Anthony Patrick of Polytechnic Institute, who tutored other students in math and will major in civil engineering at the University of Maryland, College Park.
Tristan Penn, a Carver Vocational Technical High School student who graduated third in his class this month and won several drafting awards. Penn was accepted at several schools, but will major in civil engineering at Morgan State University.
Dunbar High School's Lord Robinson, who was valedictorian at his elementary, middle and high schools. Robinson was accepted at Pennsylvania State University, Carnegie Mellon and Temple, but has opted to attend the Johns Hopkins University on a full scholarship.
Chance Smith, the only current college student in the group, will be a Morgan State University sophomore in September. A civil engineering major, Smith is a graduate of Walbrook High School.

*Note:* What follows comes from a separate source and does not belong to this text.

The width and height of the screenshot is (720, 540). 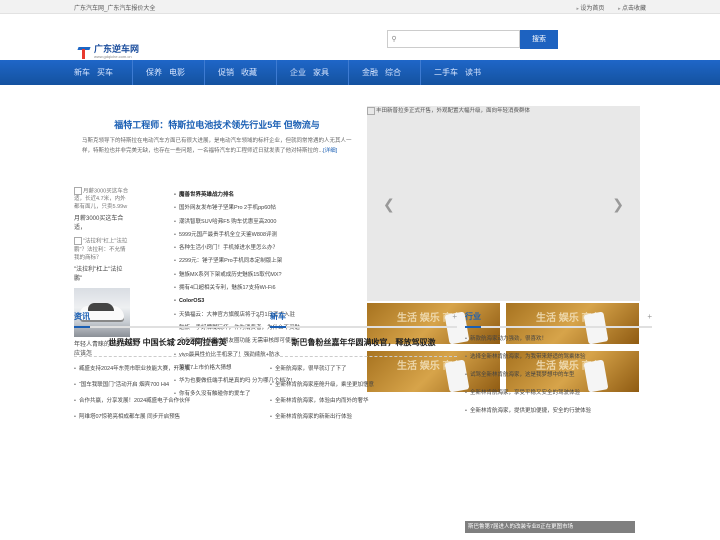 What do you see at coordinates (82, 320) in the screenshot?
I see `column-title: 资讯` at bounding box center [82, 320].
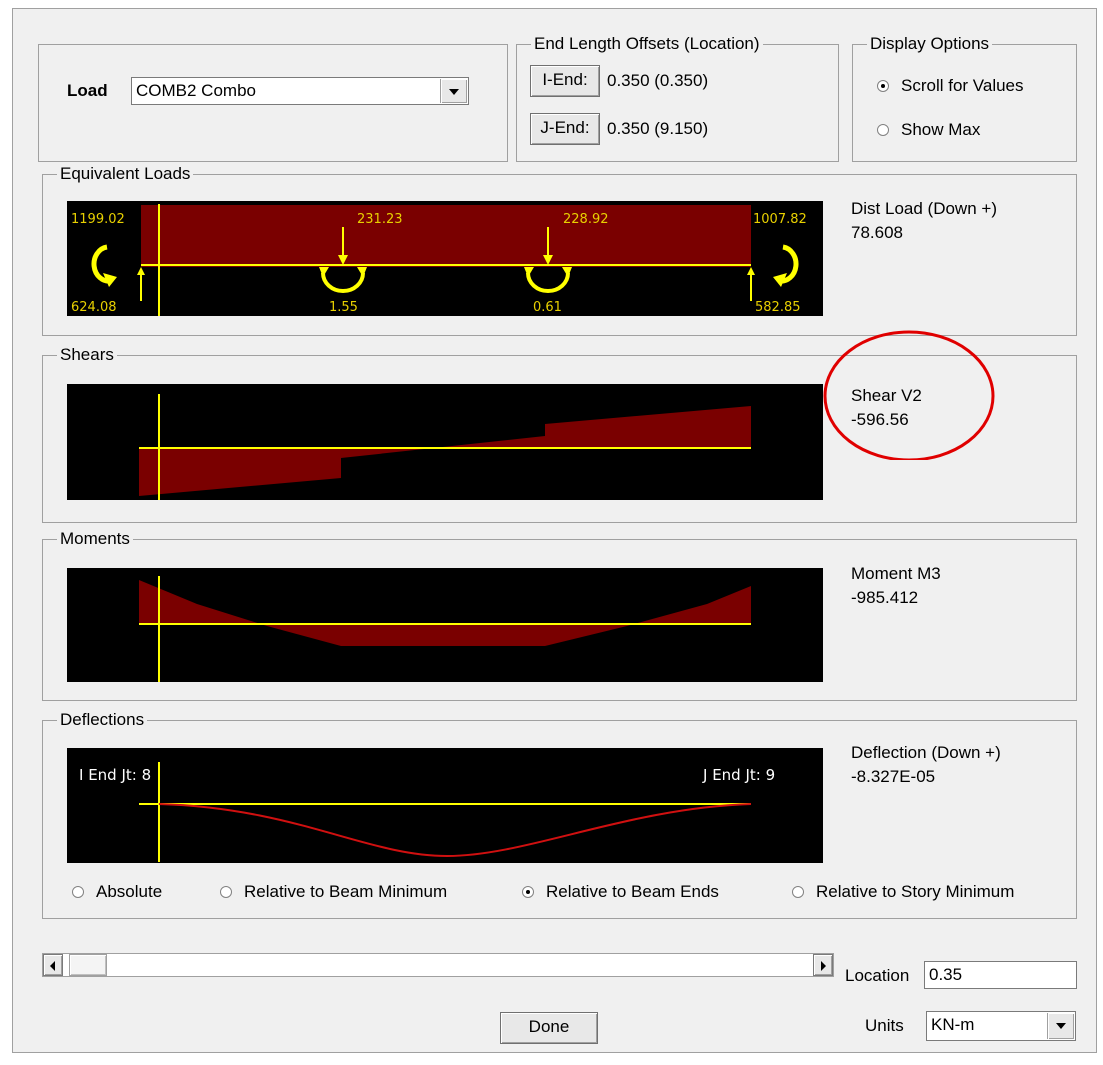 The height and width of the screenshot is (1065, 1103). I want to click on location-input-value: 0.35, so click(946, 974).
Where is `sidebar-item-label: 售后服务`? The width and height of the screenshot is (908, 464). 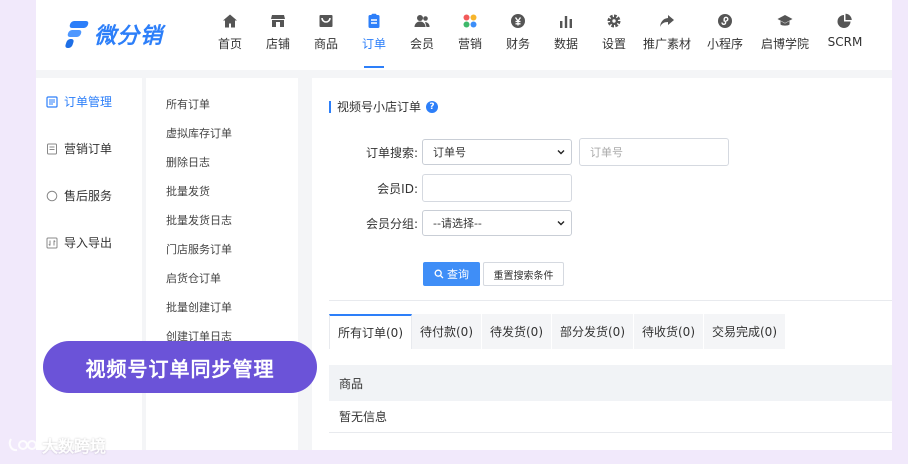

City College graduate Corey Wallace was enrolled in the school's prestigious International Baccalaureate program and maintained a 4.0 grade point average. A member of City's marching band, jazz band and concert band, Wallace won several awards for his musicianship and will major in music education at Penn State.
Justin Womack of Dunbar had no grade point average lower than a 3.5 in the school's biotechnology program. Womack will be a biology major at Gettysburg College.
Each student received a $2,000 scholarship. BPM raised the money through ticket sales for the breakfast and registration fees for the Rays of Hope Golf Tournament, which was postponed to July 28 from Friday because of rain.
In addition to Williamson, the other men honored included: Lt. Gov. Michael S. Steele for government; the Rev. Hoffman F. Brown III for religion; Lenneal J. Henderson for education; Dr. Pierre Vigilance for medicine; Dwight S. Warren for community service; and George L. Russell Jr., a prominent Baltimore judge and lawyer, who received BPM's lifetime achievement award.
Most of the older speakers praised the younger men, giving additional accolades to BPM for supporting them.
"BPM is an organization that's out there in the community," Steele said, "touching lives, especially those of young black men." Steele met the scholarship recipients shortly before the breakfast began, lining up to take photos with them, the older recipients and members of BPM.
"This organization is in the right place at the right time," Steele said.
Black Professional Men was founded in 1992 by Edwin Avent, Drew Hawkins and N. Scott Phillips. Hawkins has since moved away, but Avent and Phillips still live in the area. Avent is executive vice president and chief operating officer of the Twenty-First Century Group. Phillips is a manager of IBM's minority business programs.
Seventh District Rep. Elijah E. Cummings told the group he was impressed with BPM's record of mentoring and supporting young black men.
"You give them hoping skills," Cummings said. "A lot of young men where I live, North Avenue and Madison Avenue, have no hope."
Lamar Dixon, a 1998 BPM scholarship recipient who is now a member of the group - he won the Rookie of the Year Award yesterday - echoed Cummings.
"It's crucial that young black men see what [BPM has] done and where they're from. It speaks volumes about what black men can accomplish."